- **PROVIDED TEXT**:
──────────────────────────────
But according to UCLA economics professor Werner Hirsch, who has studied the district, the contract ignores one thorny problem: how to keep experienced teachers at tougher, inner-city schools. Hirsch, who once helped author a proposal to break the district up into smaller units, suggests further increasing compensation for teachers who decide to stay at schools in rough neighborhoods.

Lewis Solmon, dean of UCLA’s Graduate School of Education, said he is pleased about the higher salaries in the contract but cautioned: “To the extent that the higher salaries keep good teachers in the system and attract new competent teachers, that’s good. But if it keeps the bad ones in, that’s unfortunate.”

Also under debate are the new school councils, which will make decisions over class scheduling, student discipline and the spending of some funds.

According to Solmon, there is no evidence that teachers and parents will be better able than trained administrators to make essentially administrative decisions. “I’m not sure if it will improve anything except that it will probably make teachers feel better about their work and turn them on to their jobs more.”
──────────────────────────────
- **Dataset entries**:
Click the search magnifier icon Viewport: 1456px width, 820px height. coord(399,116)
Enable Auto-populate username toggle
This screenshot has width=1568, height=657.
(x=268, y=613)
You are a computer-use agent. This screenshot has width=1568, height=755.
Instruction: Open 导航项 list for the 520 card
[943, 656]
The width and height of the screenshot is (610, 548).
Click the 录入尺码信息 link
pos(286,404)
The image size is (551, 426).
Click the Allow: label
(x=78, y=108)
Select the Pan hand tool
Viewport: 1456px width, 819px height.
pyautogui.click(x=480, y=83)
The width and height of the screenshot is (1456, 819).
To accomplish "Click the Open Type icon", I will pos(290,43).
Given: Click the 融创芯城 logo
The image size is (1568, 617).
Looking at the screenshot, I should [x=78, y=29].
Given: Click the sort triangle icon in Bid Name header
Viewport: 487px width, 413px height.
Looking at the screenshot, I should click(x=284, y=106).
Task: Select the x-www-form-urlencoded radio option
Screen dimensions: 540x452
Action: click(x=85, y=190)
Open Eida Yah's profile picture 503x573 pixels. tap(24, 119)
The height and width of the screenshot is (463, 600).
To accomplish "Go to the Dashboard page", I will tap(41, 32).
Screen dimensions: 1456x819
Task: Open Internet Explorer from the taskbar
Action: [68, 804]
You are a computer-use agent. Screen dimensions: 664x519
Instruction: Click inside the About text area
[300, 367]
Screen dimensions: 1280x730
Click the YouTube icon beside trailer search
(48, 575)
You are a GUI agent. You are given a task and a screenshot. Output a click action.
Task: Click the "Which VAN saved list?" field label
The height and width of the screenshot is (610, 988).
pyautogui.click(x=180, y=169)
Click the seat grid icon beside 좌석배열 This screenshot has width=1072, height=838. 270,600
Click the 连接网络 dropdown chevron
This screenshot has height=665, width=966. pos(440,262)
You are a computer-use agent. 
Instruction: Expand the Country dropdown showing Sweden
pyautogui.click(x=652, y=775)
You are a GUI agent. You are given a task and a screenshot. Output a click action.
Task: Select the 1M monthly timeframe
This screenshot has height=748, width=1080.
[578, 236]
──────────────────────────────
- **DIRECTIVE**: Extend the passage about the new teachers' contract and school councils, picking up right after its final sentence.

- **RESPONSE TO THIS TASK**:
Bureaucracy Remains

UC Berkeley’s Guthrie, who also co-directs Policy Analysis for California Education, an influential education research group, said the settlement appears to have done little to solve another major problem: changing the stifling, bureaucratic nature of large school districts. He had hoped that the councils would have some say on teacher hiring and tenure, but that did not come to be.

The strike also could affect the composition of the seven-member Board of Education. Board member Julie Korenstein, who has received much of her support from the teachers union, faces challenger Gerald Horowitz in a runoff election June 6. Alan Gershman faces a union-backed challenger, Mark Slavkin, in the same election. The main question for the runoff is whether anti-union sentiment will hurt Korenstein’s and Slavkin’s chances.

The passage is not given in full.